After the demise of British Empire in 1947, Bengal was partitioned as a province of West Pakistan with being renamed as East Pakistan. Dhaka was declared as its capital. Despite of adequate resources and demographic weight of East Pakistan, the entire Pakistan’s government and military was largely dominated by the upper classes from the west.
The government of Pakistan — dominated largely by the west — declared Urdu as the only official language of the entire Pakistan which triggered a massive dissatisfaction among the people of the east. On 21 February, 1952, Bengali students in East Pakistan rose up for the mother tongue and protested against this decision. As police open fired to their possession, several students died for defending their language. The glorified sacrifice of these martyrs is now observed not only in Bangladesh but also all over the world as International Mother Language Day.
Displeasure on the west in the issues of economic and cultural domination resulted into the emergence of Awami League as the strongest political voice of East Pakistan. In his historic speech before hundred thousands of people at the Suhrawardy Udyan on March 7, 1971, the president of Awami League and the father of the nation Bangabandhu Sheikh Mujibur Rahman, called upon all the people of East Pakistan to launch a decisive struggle against the Pakistani occupation and take a all-out preparation for the War of Liberation.
After a lot political unrest and provincial discrimination, Bangladesh Liberation War (Bengali: Muktijuddho) was commenced after Bangabandhu Sheikh Mujibur Rahman declared Bangladesh’s independence just before getting arrested in the early hours of 26 March 1971 by Pakistani military. President Yahya Khan and his military officials launched extremely bloody measurement called Operation Searchlight on the innocent civilians of Bangladesh.

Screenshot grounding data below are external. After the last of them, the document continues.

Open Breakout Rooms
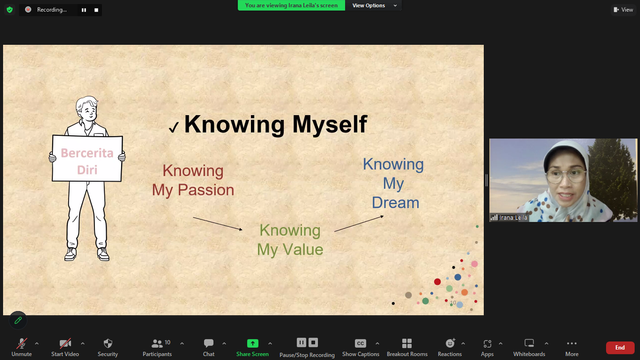The width and height of the screenshot is (640, 360). (x=407, y=347)
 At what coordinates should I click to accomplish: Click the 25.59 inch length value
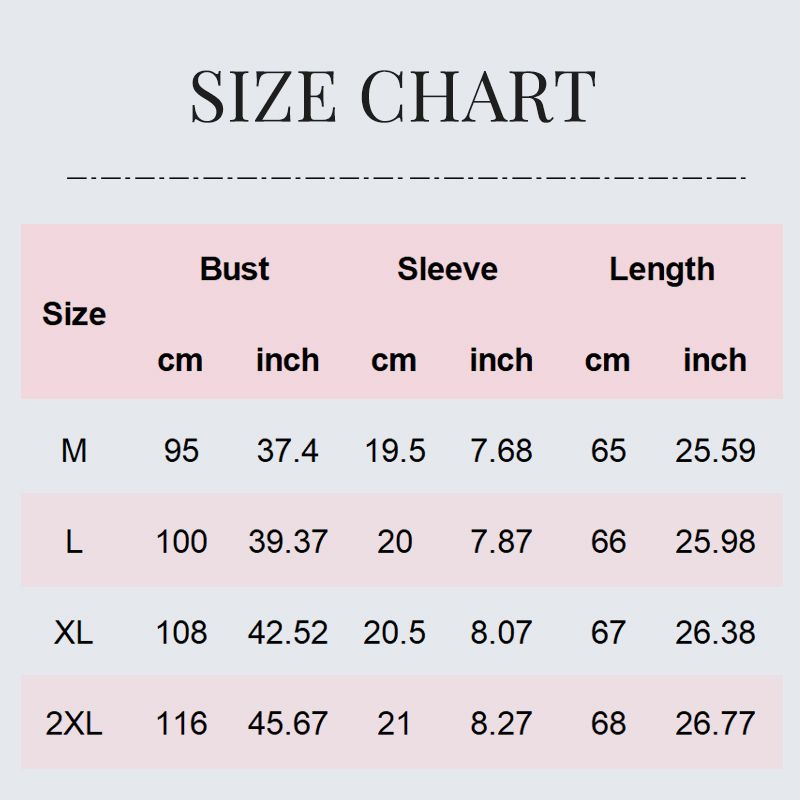click(x=714, y=451)
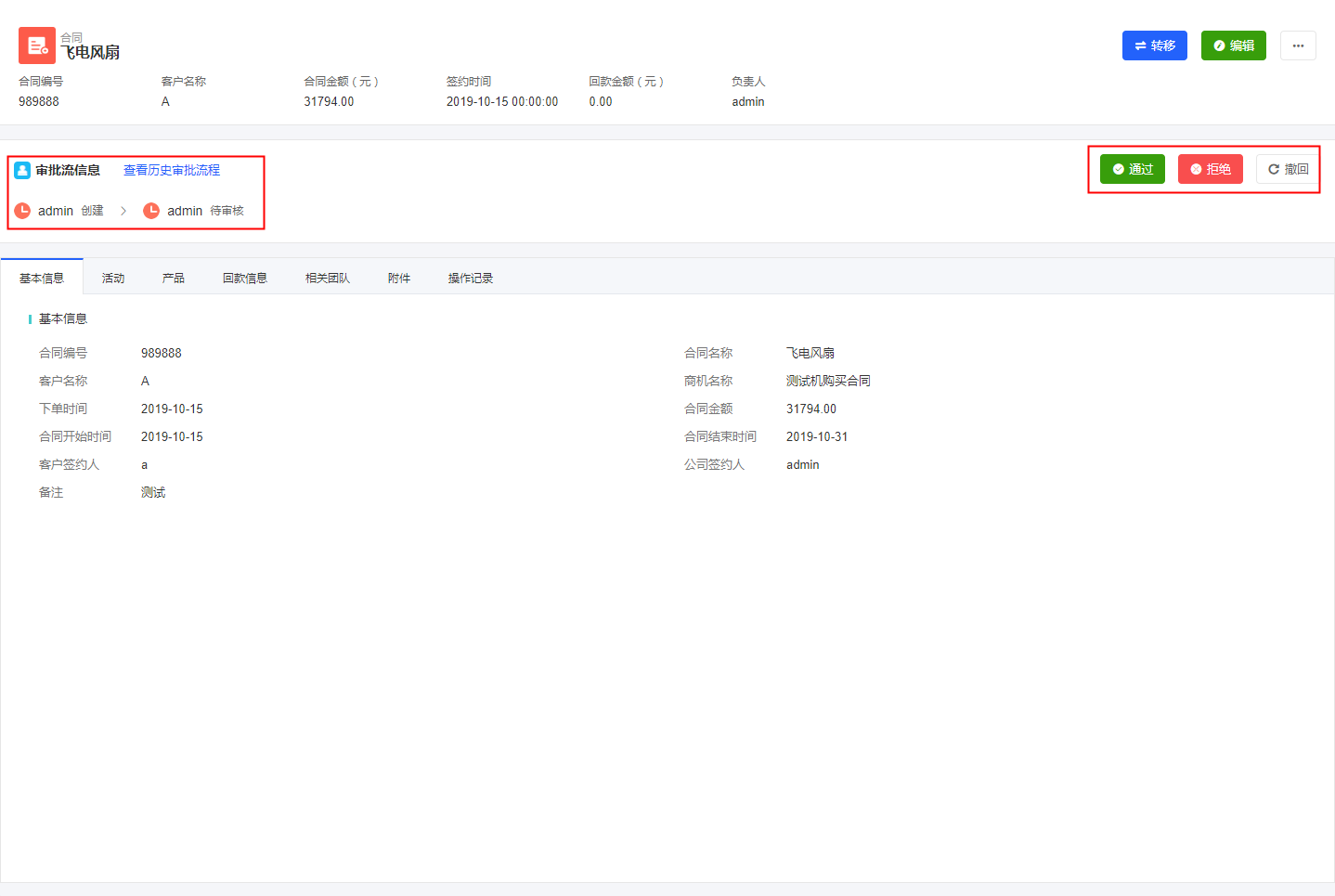Open the 查看历史审批流程 link
The image size is (1335, 896).
172,170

The exile government, formed by Awami League leaders, formally took oath at Meherpur, in the Kustia district of Bangladesh, on 17 April 1971, with Tajuddin Ahmad as the first Prime Minister and Syed Nazrul Islam as the Acting President.
A resistance force known as the Mukti Bahini (Freedom Fighter) was formed from the Bangladesh Forces (consisting of Bengali regular forces) in alliance with civilian fighters. Led by General M. A. G. Osmani, the Bangladesh Forces were organized into eleven sectors and, as part of Mukti Bahini, conducted a massive guerrilla war against the Pakistan Forces. During this war, the whole world witnessed the 1971 Bangladesh genocide, in which the Pakistan Army and its allied religious militias carried out a wide-scale elimination of Bengali civilians, intellectuals, youth, students, politicians, activists and religious minorities.
Amidst the sacrifice of countless Bangladeshi souls, Pakistani Army finally surrendered to the Bangladesh-India Allied Forces on 16 December 1971. The nine month long Bangladesh’s Liberation War was won on that day. And Bangladesh, with a lot of promise and hopes, starts its glorious journey.